» **Excerpt provided**
* * *

Sunday, 5 October 2014

Stumbling across the Bay of Rainbows

Last night's deep sky viewing plan was hampered somewhat by the 3/4 moon shining a bit too brightly in the background. I wasn't going to miss the clear sky opportunity so turned the scope to take a look at the lunar spectacle instead. I'm not rehearsed in moon astronomy, but continue to be amazed by how its features look through the telescope each time. Not having any astro-photography knowledge, or equipment to write home about, I usually end up trying to catch a shot by merely holding up my iPhone 5s to the eyepiece. Trial and error, point and shoot - and wait till later to inspect the results!

These are some of the images I managed to capture last night...

Later, reading tweets from astro friends, I noticed comments about the "Bay of Rainbows" showing up on the moon tonight. I did a quick search for images of the feature to see what it looked like and then compared back with my own photos. To my delight, I'd unwittingly captured a feint view of the Bay of rainbows in my photos too!

* * *

» **Provided data**
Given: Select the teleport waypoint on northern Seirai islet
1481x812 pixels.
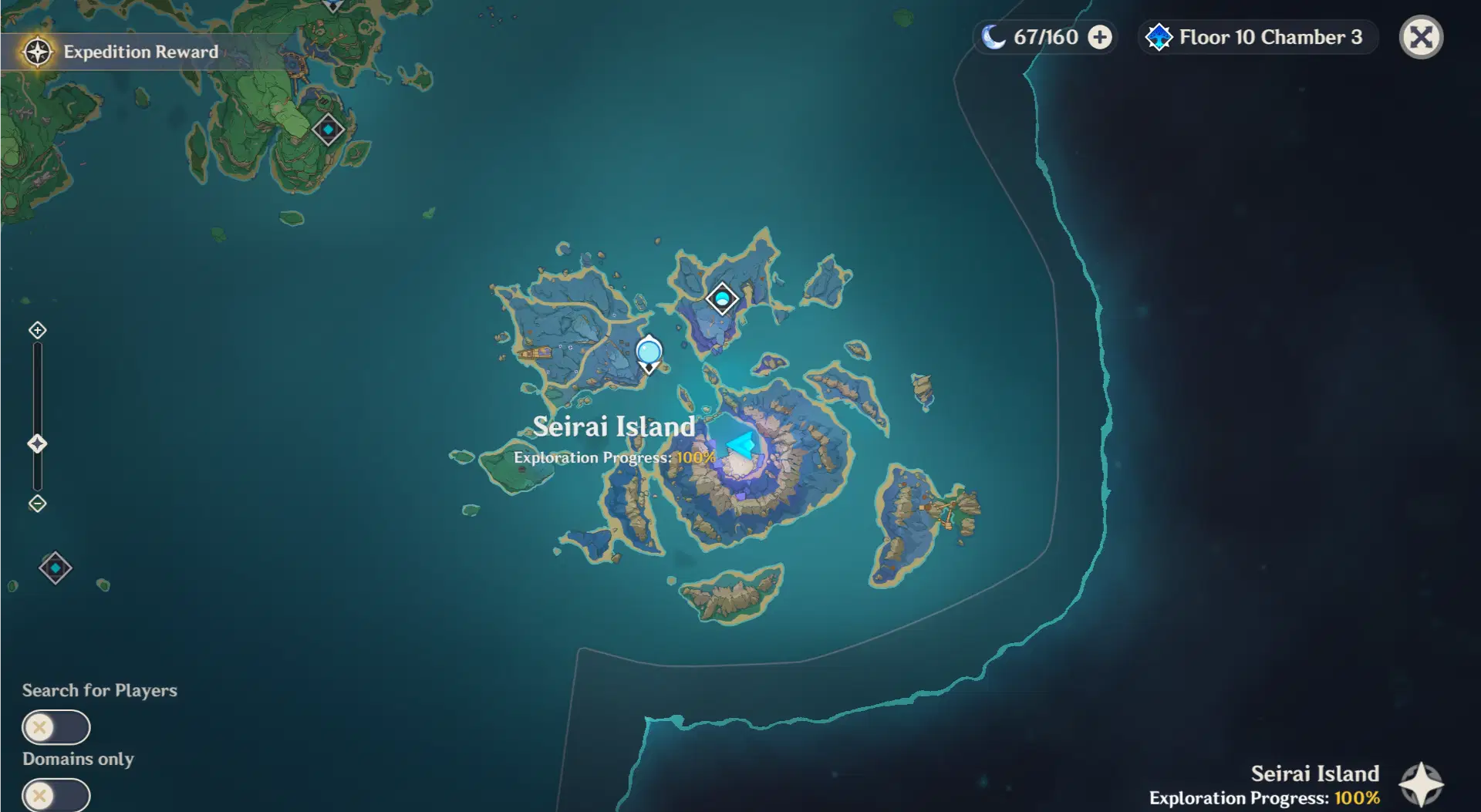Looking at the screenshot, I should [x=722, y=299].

* * *

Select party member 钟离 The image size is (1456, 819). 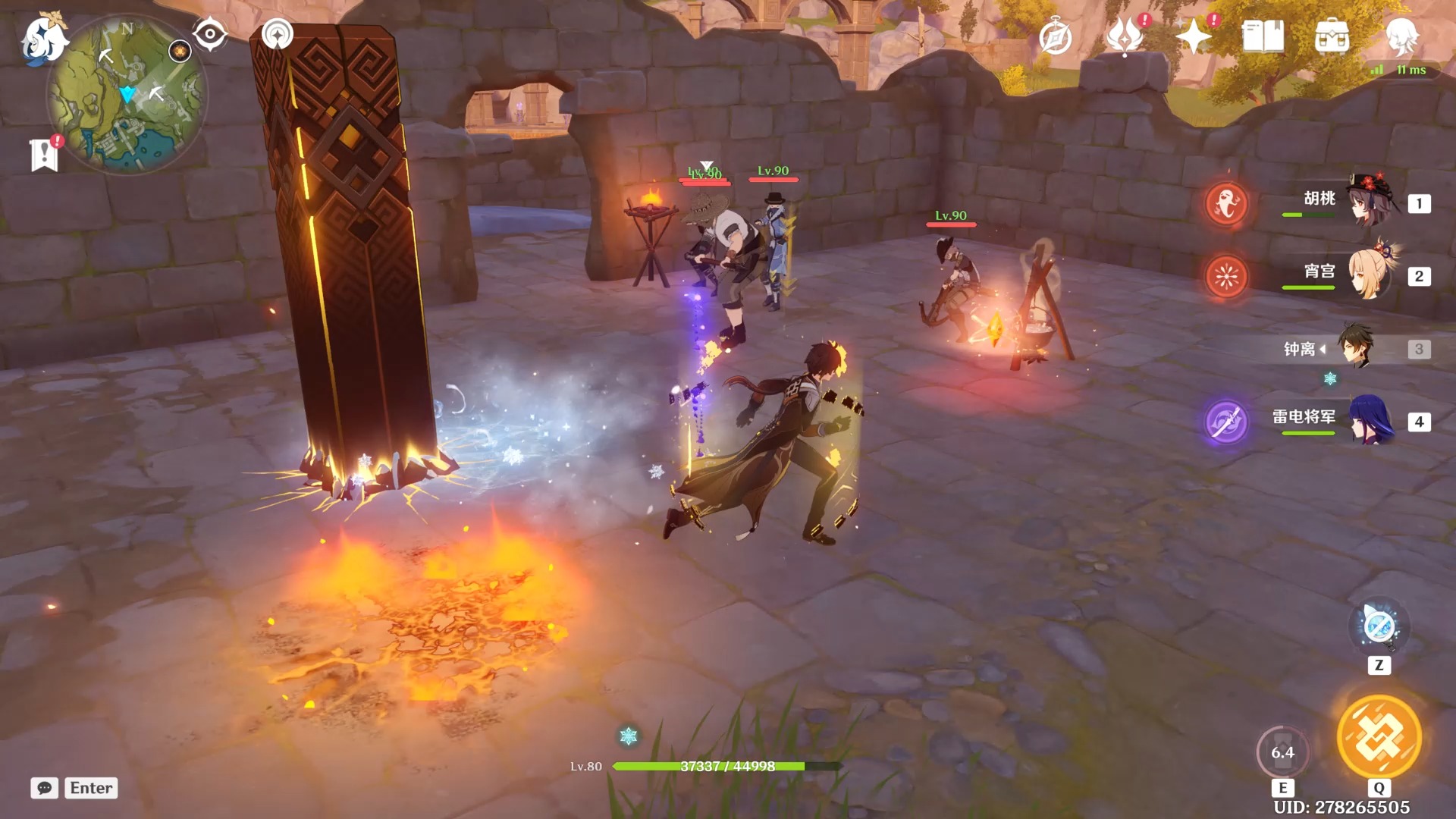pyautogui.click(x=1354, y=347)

* * *

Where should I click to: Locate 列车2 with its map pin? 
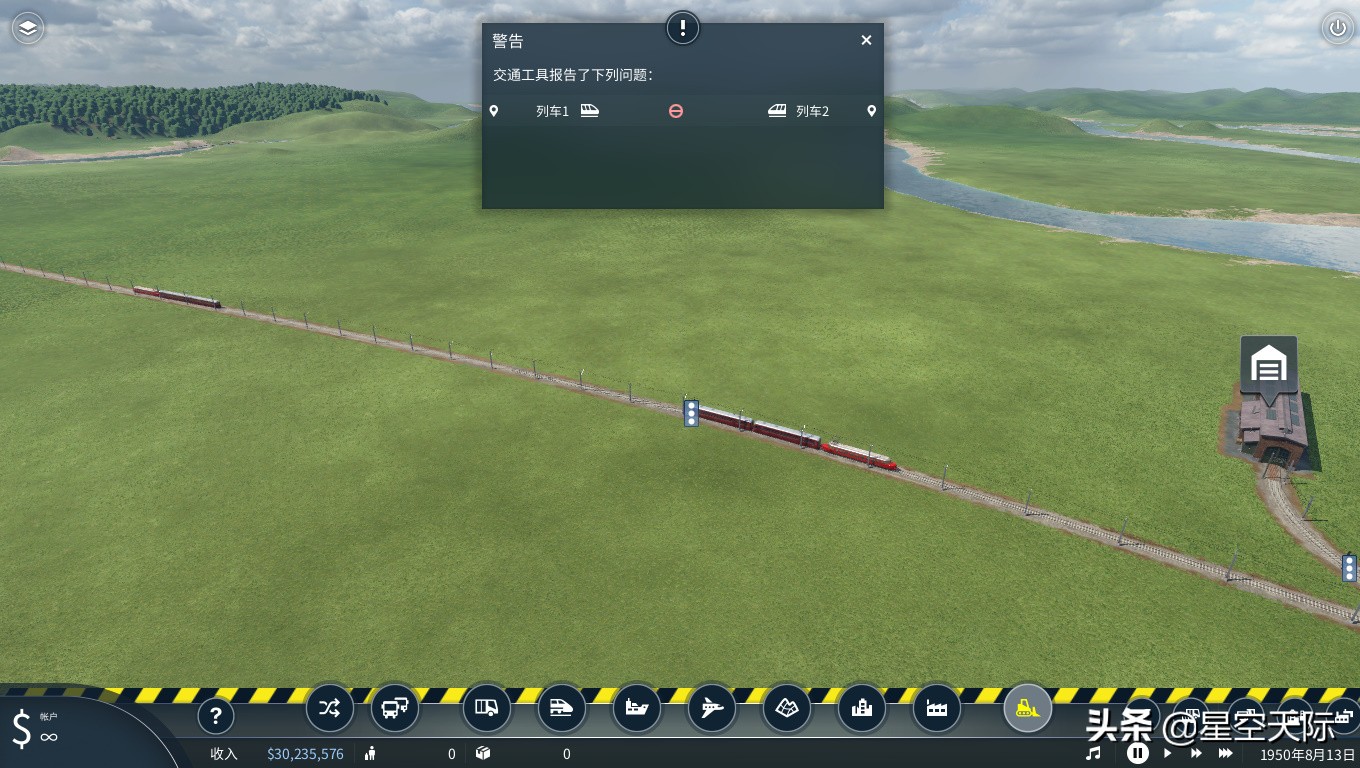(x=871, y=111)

* * *

» **Written problem 1**
Answer these questions from the moon-viewing blog post:
(a) How much of the moon was lit on the night described?
(b) What did the writer hold up to the eyepiece to take photos?
(c) Where did the writer see comments about the "Bay of Rainbows"?
» **Written problem 2**
Summarize the moon-viewing blog post in two sentences.
» **Written problem 3**
Write the next paragraph of the moon-viewing blog post, following on from its final sentence.
The rows come from a separate source unrelated to the moon-viewing blog post.

» **Written response 1**
(a) It was a 3/4 moon.
(b) An iPhone 5s.
(c) In tweets from astro friends.

» **Written response 2**
With a bright 3/4 moon spoiling deep sky viewing, the writer turned the telescope to the moon and took photos by holding an iPhone 5s up to the eyepiece. After seeing tweets about the "Bay of Rainbows" and comparing images of it with those photos, the writer found it had been faintly captured without knowing.

» **Written response 3**
A bit of further research turned up the following facts about the Bay of Rainbows:

  1. the official name for the Bay of Rainbows is Sinus Iridum
  2. it is visible when the moon is in its first quarter, when the area is highlighted by the terminator
  3. the feature is a semi circle, in the larger feature known as the sea of rains
  4. the bay has a smooth lava floor, tiny jewel like craters and is walled by the Jura mountains
A much clearer, closer view of the Bay of Rainbows and its stunning features is shown below...

There is an interesting article "Sunrise on the Bay of Rainbows" by One-Minute Astronomer here...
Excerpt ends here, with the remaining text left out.